→ **Instructions to follow**
Reproduce only the lines of the material below that start at the line containing "Soups & Creams (303, 165)" and stop at the line containing "SUBSCRIBE (266, 845)". Keep both end lines.

→ **Given entries**
§ §
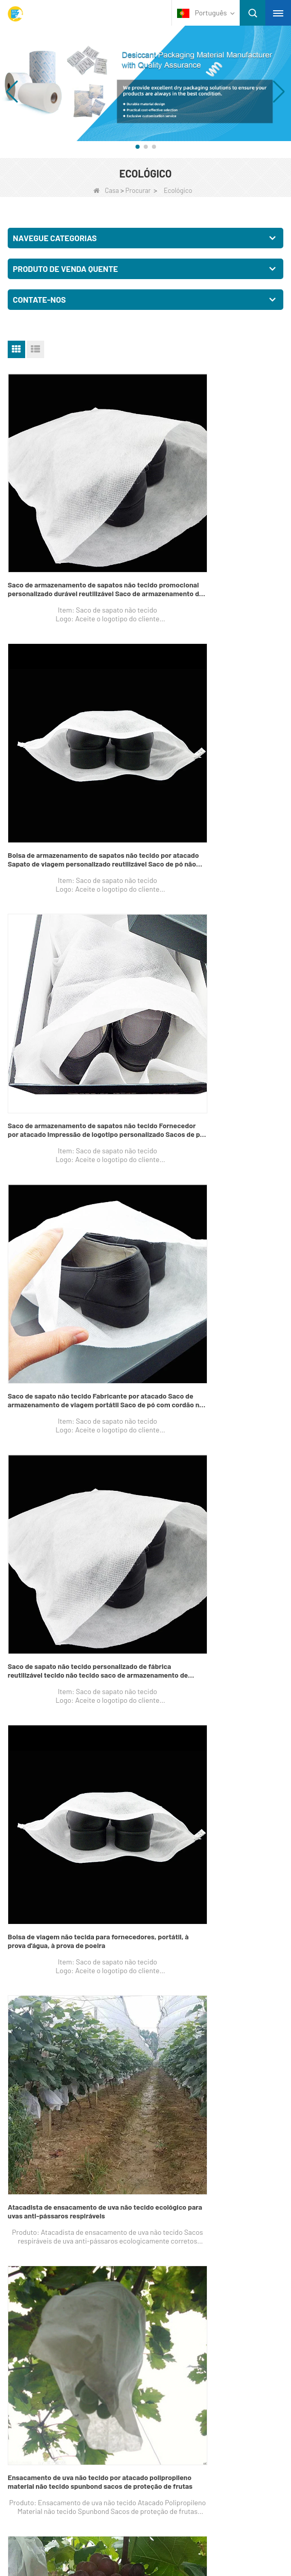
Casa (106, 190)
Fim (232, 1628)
§ §
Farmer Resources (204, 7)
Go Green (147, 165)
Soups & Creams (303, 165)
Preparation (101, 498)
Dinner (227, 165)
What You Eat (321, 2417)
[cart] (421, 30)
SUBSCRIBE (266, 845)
§ §
→ **Response to the exercise**
Soups & Creams (303, 165)
Preparation (101, 498)
Dinner (227, 165)
What You Eat (321, 2417)
[cart] (421, 30)
SUBSCRIBE (266, 845)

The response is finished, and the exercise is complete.